A garlic press is used to crush garlic. Note that you will get crushed garlic, not minced. The garlic comes out more like a paste, which can be ideal for garlic butter and salad dressings.
People either:
- love garlic presses;
- loathe them; or
- are somewhere in the middle, and not sure whether to throw theirs out yet.
The presses can be made of stainless steel, aluminum, or plastic. Most are aluminum, and not dishwasher safe. A few novelty models are made of wood, with the crushing bowl in metal.
Most garlic presses are two pieces: a handle with a basket-type bowl with holes in it, and a handle with a corresponding plunger that forces the garlic clove through the holes. The longer the handles, the move leverage you will have. Some have bowls large enough to hold several cloves at once. Some models have interchangeable bowls, with different sized holes in them. Some of the better models may be three pieces, with two of the pieces being handles, and the third piece being an articulated plunger that goes into the bowl to do the crushing.
Some models purport to be powerful enough that you don’t have to peel the clove first.
Some models try to help you with the clean-up. Some have a cleaning pick which is separate. In response perhaps to observations by some wags that the cleaning pick is yet another thing to have to fish for in a crowded gadget drawer, some models now have a storage compartment for the picks in one of the arms of the press. With some other models, when you need to clean it, you swing the handle fully back in the other direction, then the teeth push whatever got stuck coming through the tubes back into the bowl, to be scraped or rinsed out.

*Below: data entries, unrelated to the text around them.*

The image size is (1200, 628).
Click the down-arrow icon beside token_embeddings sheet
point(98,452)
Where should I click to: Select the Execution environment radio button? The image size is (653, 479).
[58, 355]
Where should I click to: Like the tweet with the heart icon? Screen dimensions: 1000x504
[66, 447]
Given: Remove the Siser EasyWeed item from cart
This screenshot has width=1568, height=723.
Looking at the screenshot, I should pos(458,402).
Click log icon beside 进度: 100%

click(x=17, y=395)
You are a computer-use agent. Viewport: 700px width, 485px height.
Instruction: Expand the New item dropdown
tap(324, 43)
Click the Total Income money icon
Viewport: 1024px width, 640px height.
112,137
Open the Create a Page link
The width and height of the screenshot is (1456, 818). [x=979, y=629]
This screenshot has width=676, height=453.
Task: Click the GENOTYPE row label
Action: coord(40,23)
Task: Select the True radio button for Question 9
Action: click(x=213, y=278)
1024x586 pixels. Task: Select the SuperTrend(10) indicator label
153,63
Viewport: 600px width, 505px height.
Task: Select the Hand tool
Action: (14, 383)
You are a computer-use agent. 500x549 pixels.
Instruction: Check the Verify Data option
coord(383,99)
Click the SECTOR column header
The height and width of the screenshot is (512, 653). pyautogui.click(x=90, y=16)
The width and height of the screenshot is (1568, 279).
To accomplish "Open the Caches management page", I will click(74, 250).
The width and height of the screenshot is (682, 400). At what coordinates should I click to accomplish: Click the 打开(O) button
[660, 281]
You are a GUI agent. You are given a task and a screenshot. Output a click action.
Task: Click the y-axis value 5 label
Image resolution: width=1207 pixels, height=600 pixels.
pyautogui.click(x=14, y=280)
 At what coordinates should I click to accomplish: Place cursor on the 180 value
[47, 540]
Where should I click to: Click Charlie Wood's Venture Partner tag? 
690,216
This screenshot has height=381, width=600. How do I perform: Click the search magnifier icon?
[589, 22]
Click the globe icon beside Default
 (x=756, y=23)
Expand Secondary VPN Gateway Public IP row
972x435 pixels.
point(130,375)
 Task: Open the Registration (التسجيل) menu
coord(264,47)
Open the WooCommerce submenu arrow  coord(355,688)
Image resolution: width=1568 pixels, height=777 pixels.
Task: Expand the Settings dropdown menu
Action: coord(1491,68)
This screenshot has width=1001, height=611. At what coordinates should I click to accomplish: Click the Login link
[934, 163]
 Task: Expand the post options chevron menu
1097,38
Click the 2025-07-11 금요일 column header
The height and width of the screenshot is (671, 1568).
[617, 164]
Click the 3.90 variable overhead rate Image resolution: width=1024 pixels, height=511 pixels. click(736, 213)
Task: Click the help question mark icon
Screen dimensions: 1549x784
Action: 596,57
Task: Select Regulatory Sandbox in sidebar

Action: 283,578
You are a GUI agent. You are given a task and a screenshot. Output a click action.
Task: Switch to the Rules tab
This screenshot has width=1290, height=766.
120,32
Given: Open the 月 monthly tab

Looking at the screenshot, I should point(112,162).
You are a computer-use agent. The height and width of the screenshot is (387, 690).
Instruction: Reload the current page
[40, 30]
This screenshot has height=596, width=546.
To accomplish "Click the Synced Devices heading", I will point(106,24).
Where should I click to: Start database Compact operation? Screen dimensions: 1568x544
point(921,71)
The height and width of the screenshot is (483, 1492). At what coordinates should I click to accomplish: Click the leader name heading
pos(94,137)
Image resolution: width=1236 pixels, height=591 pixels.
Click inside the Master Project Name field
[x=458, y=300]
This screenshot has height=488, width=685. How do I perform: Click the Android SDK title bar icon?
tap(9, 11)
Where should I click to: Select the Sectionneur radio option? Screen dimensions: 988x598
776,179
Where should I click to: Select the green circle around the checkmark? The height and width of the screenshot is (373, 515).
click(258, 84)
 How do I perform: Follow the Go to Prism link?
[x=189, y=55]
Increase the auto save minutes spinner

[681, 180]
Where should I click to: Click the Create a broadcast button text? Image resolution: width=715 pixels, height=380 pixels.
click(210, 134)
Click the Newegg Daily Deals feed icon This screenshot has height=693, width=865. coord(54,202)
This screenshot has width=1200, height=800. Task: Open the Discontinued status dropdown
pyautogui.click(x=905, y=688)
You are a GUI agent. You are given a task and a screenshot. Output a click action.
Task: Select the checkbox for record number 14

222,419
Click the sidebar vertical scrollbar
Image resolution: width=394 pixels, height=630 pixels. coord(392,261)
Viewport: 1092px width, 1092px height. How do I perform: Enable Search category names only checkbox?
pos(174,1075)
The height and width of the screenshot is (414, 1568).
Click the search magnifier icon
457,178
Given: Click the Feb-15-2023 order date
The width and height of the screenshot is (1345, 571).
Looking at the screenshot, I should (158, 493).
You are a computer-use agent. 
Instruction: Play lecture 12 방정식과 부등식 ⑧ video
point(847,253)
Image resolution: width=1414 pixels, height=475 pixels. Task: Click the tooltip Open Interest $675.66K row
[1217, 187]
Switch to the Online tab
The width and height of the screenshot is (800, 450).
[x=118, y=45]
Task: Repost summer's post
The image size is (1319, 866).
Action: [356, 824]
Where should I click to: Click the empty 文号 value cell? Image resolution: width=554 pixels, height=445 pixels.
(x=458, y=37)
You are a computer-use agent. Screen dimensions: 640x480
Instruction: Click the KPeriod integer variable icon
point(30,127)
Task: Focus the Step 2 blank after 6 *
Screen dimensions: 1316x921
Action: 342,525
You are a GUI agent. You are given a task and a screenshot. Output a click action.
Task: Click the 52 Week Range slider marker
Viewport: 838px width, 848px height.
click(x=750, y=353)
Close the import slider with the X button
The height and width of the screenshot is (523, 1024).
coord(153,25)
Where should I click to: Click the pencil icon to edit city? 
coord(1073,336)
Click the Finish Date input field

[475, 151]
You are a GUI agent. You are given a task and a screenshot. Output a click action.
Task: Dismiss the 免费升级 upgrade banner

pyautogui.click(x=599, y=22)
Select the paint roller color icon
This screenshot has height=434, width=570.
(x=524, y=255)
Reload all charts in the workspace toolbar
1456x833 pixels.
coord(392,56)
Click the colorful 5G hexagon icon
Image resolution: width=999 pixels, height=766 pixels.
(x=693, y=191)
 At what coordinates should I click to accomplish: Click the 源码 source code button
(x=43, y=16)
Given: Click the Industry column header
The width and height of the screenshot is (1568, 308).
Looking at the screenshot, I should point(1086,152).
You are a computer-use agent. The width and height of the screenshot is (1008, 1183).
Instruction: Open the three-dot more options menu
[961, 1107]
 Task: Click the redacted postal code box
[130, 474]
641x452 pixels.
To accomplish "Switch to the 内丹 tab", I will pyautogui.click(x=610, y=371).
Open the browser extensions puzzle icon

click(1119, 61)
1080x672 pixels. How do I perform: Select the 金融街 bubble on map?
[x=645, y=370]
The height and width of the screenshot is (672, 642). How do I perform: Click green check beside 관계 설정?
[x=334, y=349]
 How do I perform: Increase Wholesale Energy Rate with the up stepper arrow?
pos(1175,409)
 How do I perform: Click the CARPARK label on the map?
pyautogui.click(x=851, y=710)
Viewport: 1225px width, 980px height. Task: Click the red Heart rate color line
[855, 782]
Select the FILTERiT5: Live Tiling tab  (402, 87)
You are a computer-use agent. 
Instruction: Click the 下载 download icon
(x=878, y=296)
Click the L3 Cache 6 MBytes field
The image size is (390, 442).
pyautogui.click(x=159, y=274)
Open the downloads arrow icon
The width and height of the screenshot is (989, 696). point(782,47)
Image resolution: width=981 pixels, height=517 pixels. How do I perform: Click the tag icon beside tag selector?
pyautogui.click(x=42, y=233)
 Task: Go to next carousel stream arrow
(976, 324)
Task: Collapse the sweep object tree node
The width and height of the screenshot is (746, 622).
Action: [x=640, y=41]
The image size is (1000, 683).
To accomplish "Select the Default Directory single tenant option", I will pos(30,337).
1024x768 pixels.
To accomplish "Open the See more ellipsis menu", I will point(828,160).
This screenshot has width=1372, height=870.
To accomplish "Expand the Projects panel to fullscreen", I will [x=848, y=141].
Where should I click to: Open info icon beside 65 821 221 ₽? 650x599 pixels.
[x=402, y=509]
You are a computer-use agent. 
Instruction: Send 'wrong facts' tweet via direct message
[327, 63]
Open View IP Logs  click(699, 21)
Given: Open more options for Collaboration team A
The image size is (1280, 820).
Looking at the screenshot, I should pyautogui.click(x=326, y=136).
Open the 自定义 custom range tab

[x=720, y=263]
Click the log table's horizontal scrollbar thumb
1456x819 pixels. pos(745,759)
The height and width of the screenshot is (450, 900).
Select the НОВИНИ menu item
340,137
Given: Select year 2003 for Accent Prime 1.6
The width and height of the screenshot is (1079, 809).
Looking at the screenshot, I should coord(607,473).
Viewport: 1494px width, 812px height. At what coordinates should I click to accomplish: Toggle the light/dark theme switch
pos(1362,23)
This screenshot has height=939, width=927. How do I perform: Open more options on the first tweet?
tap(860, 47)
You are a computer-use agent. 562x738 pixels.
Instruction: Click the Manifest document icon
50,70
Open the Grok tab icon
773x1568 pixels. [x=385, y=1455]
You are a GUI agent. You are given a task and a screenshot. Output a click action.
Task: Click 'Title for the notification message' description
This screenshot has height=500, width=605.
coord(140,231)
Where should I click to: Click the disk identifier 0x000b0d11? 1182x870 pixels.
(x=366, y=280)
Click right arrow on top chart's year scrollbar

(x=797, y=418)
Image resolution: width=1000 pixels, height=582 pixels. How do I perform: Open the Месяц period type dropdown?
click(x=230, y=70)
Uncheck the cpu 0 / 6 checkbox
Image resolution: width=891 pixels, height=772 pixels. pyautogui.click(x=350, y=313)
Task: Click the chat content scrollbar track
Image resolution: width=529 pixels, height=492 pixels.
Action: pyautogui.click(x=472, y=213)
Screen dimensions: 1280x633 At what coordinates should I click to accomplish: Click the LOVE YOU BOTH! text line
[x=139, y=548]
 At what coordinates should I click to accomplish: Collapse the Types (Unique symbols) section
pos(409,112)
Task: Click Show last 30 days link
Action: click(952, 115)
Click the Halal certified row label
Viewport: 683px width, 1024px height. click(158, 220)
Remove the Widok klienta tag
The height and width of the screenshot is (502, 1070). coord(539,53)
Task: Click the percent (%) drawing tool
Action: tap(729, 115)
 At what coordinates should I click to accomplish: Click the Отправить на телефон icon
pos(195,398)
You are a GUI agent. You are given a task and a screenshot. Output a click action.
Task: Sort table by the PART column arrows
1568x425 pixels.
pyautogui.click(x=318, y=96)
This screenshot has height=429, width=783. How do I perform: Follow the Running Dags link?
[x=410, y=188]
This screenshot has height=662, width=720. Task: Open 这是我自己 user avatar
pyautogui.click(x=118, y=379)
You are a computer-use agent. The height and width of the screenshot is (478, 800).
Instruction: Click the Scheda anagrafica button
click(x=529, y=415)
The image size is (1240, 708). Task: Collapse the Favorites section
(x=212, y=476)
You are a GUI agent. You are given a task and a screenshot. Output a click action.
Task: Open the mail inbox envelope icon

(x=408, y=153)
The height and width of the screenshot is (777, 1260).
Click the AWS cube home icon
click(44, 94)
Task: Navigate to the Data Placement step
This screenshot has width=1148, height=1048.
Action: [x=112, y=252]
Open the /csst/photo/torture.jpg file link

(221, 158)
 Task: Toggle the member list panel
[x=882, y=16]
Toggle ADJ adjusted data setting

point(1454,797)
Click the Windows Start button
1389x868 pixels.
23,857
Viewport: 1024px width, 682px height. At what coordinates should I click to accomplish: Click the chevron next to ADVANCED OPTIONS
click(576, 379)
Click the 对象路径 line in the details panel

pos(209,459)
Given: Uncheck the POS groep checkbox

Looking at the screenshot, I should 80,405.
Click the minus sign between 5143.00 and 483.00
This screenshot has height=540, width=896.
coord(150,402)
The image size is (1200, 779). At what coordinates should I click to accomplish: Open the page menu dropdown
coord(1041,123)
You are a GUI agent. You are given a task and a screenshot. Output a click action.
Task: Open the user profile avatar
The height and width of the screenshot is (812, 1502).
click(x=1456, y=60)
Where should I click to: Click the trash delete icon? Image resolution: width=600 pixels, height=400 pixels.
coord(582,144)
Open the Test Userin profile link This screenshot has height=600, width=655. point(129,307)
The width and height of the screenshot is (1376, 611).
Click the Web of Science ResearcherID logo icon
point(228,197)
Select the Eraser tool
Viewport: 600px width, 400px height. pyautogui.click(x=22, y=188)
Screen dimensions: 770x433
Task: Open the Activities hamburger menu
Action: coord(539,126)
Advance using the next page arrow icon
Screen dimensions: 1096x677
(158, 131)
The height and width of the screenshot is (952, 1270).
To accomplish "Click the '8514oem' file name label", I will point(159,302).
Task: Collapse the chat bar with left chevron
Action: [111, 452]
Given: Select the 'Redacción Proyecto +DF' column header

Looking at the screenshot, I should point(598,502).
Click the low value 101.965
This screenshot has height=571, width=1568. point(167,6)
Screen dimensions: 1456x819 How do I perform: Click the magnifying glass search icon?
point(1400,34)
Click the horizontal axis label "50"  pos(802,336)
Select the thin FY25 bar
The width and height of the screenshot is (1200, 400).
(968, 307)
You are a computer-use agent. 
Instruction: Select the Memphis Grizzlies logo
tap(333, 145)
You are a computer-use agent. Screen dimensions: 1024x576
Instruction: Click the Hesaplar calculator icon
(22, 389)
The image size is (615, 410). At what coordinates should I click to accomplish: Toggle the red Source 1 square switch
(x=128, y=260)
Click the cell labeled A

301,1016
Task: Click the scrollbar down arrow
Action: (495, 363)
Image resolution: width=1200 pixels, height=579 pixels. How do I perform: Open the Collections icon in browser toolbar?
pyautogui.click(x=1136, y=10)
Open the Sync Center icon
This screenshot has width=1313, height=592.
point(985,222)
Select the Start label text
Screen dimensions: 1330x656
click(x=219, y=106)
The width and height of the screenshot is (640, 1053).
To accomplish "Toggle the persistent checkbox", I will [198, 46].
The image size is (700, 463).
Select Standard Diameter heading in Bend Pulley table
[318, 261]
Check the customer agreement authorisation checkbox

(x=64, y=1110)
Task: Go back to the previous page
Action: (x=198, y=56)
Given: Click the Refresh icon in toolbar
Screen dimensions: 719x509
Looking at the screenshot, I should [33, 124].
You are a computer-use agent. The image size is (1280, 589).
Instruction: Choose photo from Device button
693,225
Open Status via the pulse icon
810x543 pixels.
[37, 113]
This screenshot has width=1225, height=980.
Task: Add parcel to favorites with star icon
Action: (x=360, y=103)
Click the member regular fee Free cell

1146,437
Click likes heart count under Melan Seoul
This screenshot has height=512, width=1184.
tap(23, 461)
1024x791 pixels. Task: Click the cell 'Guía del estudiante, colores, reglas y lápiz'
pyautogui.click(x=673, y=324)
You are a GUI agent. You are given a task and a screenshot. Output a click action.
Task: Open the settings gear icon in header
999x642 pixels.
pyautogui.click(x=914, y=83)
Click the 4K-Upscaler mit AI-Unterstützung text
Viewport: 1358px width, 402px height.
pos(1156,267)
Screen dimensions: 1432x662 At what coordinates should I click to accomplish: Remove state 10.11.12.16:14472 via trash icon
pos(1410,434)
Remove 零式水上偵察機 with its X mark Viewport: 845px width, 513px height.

Garlic presses don’t always work perfectly. A lot of your clove can get stuck in the bowl. Some models can suffer from “squirt back”, where the squished garlic rides up inside the bowl instead of out of the holes.
Many people have few kind words to say for garlic presses. They say that the first clove of garlic usually goes through okay; it’s the ones afterward where the problems start. Often you have to clean them between each garlic clove you press, increasing the time spent on the overall operation. And they don’t like what it does to the garlic, producing the garlic moosh. Consequently, they prefer just to use the side of a chef’s knife to give the clove one smoosh, then peel it, then mince it properly. Finally, they point out, the clean-up at the end of a garlic press can take two or three times longer than it would had a chef’s knife been used instead.
But those who like garlic presses, say they are faster and more convenient. And point out that those doing it with a chef’s knife are neglecting to mention the clean-up of the chopping board.
And just as many are to polite to express feelings one or another, but can’t remember when they last bothered to look for theirs somewhere at the back of a drawer.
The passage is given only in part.